Myrkur, « Folkesange » : du black metal à la trad’ scandinave, itinéraire d’Amalie Bruun
Apparu au cours des années 80 mais véritablement émergent depuis une trentaine d’années, le black-metal agrège une part conséquente des clichés attribués au metal en général : un chant guttural, des guitares saturées, des visuels sanglants et une atmosphère occulte… Longtemps, ce milieu underground, particulièrement actif dans les pays scandinaves (connu notamment pour sa responsabilité dans l’incendie de plusieurs églises norvégiennes) fut donc entouré d’une brume sulfureuse, dont il ne s’est toujours guère départi. Enfin, sous-genre ésotérique d’un univers déjà très masculin (à ses origines), le black-metal constitue l’un des derniers bastions musicaux où la présence d’artistes féminines demeure exceptionnelle. À l’occasion de la sortie de son dernier album, « Folkesange« , penchons-nous donc sur le cas de l’une d’entre elles : Myrkur.
● ● ● ● ● ● ●
• **Consigne**: Recopiez l'article ci-dessus sur Myrkur dans son intégralité, sans en modifier un seul mot.

• **Enregistrements extraits**:
● ● ● ● ● ● ●
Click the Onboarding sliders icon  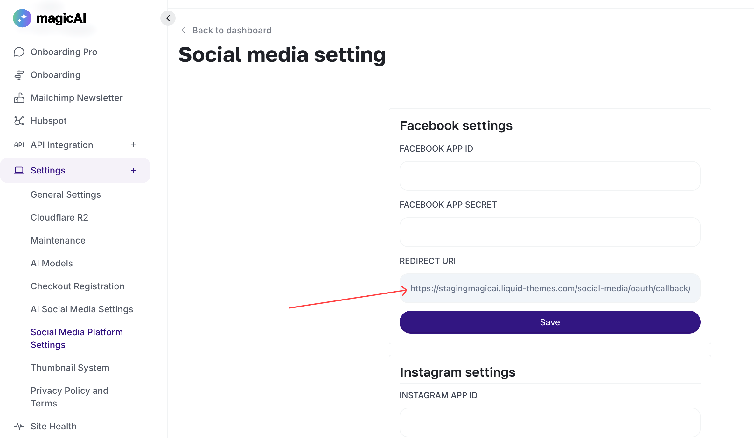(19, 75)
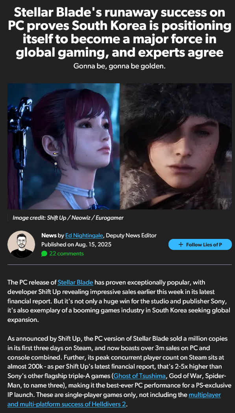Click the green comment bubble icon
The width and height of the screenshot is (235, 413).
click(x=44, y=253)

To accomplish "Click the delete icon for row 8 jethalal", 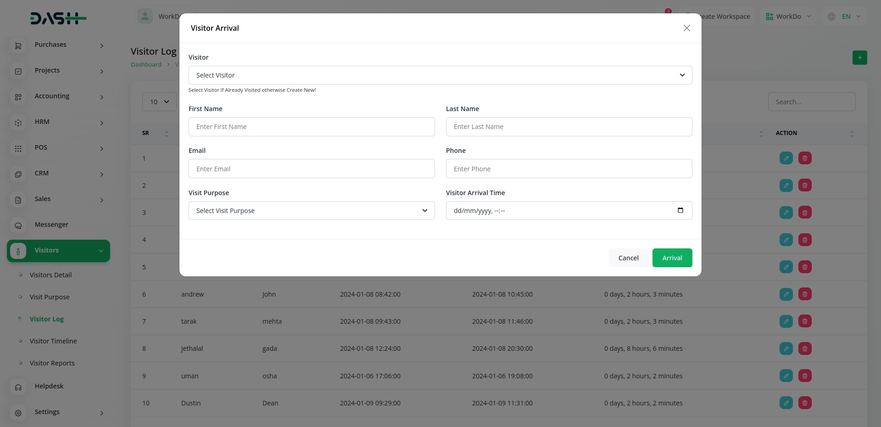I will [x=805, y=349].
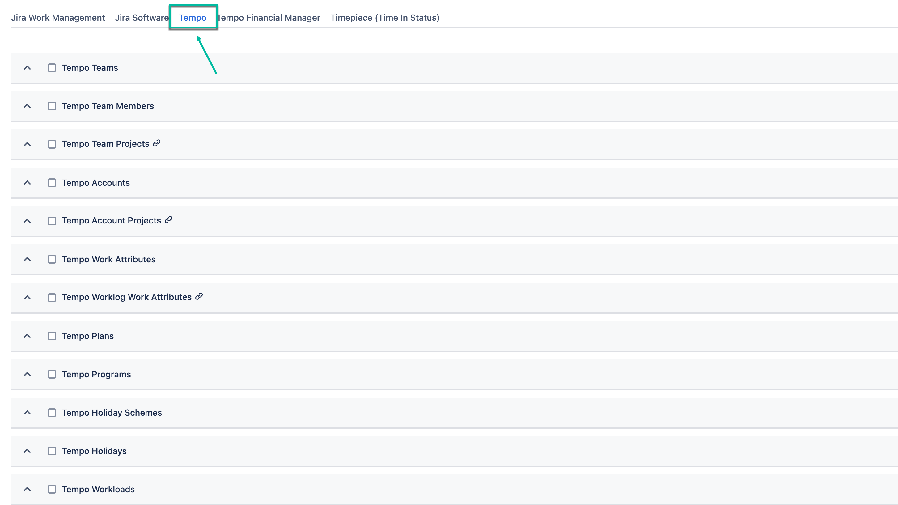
● ● ● ● ● ● ●
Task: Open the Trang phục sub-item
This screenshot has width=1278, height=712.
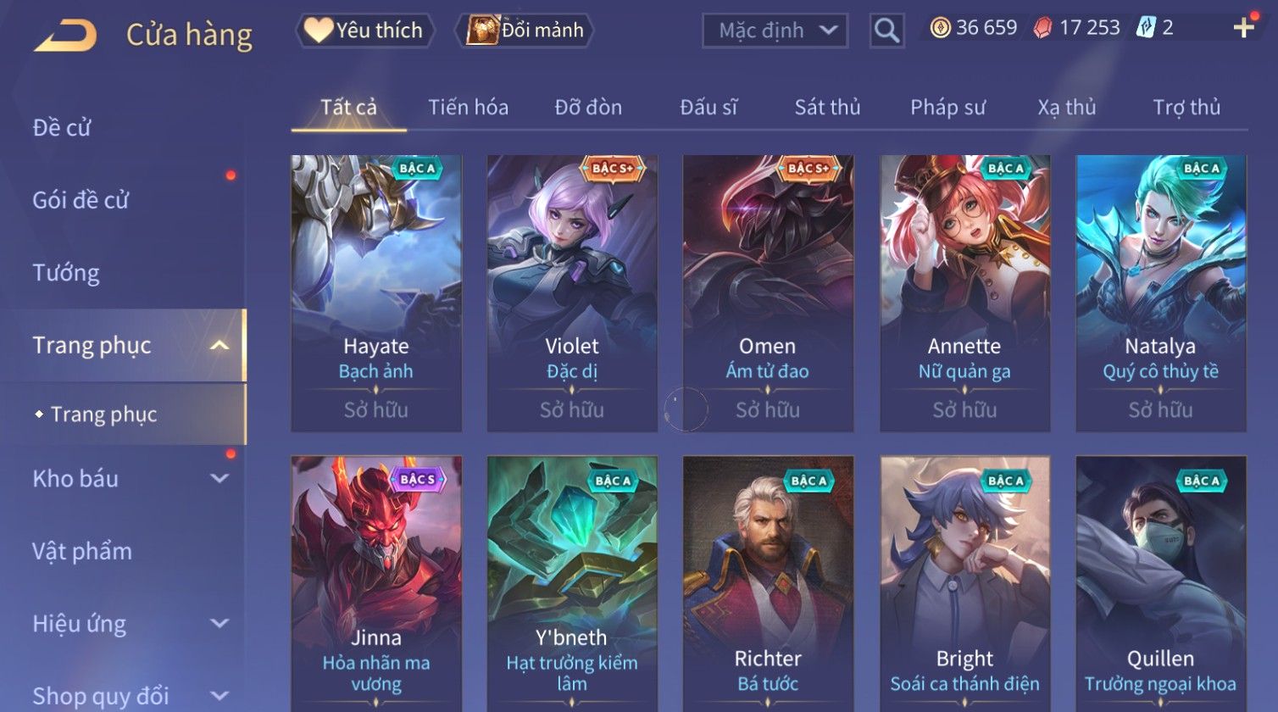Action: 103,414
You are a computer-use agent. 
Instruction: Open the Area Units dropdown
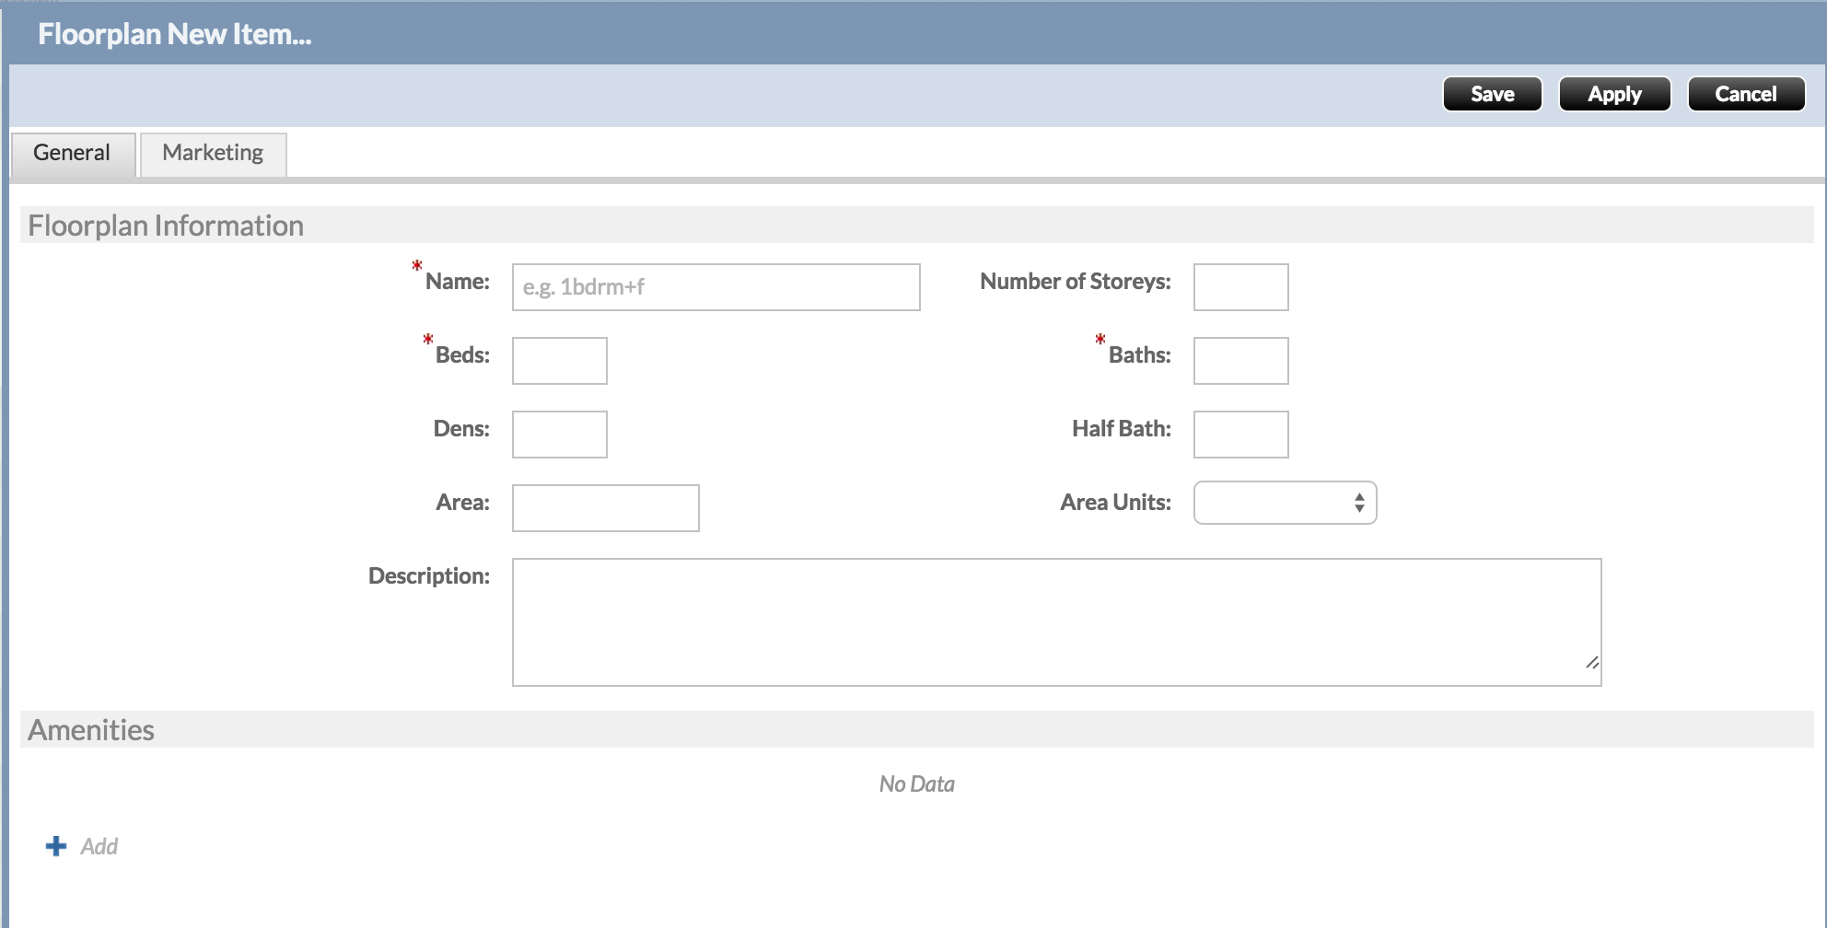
● ● ● ● ● ● ●
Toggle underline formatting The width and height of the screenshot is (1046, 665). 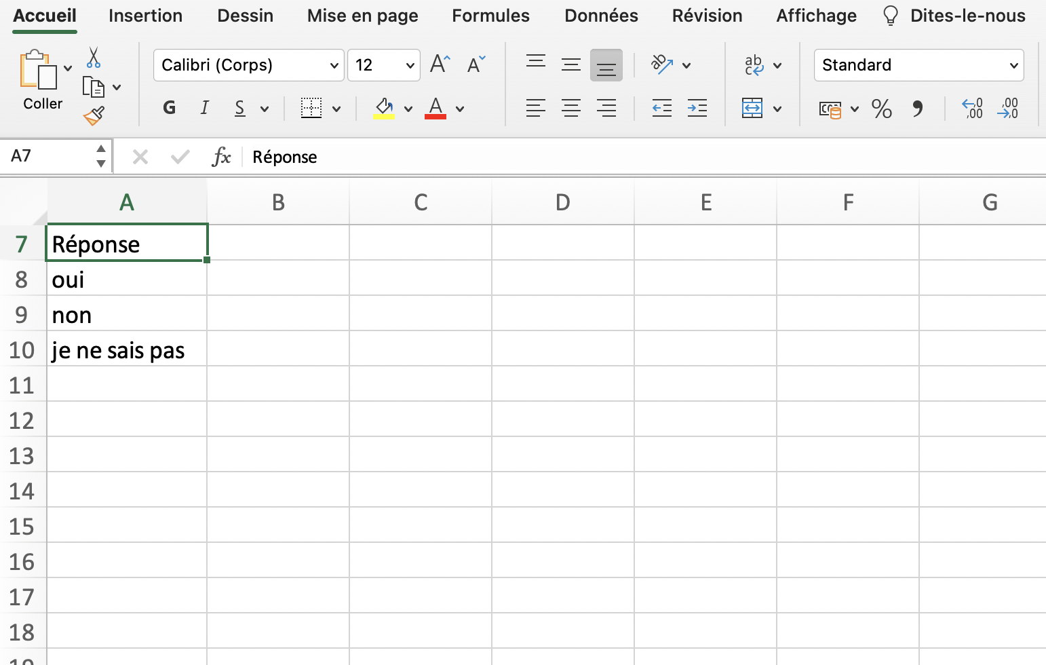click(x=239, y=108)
● ● ● ● ● ● ●
• **Corrigé**:
Myrkur, « Folkesange » : du black metal à la trad’ scandinave, itinéraire d’Amalie Bruun
Apparu au cours des années 80 mais véritablement émergent depuis une trentaine d’années, le black-metal agrège une part conséquente des clichés attribués au metal en général : un chant guttural, des guitares saturées, des visuels sanglants et une atmosphère occulte… Longtemps, ce milieu underground, particulièrement actif dans les pays scandinaves (connu notamment pour sa responsabilité dans l’incendie de plusieurs églises norvégiennes) fut donc entouré d’une brume sulfureuse, dont il ne s’est toujours guère départi. Enfin, sous-genre ésotérique d’un univers déjà très masculin (à ses origines), le black-metal constitue l’un des derniers bastions musicaux où la présence d’artistes féminines demeure exceptionnelle. À l’occasion de la sortie de son dernier album, « Folkesange« , penchons-nous donc sur le cas de l’une d’entre elles : Myrkur.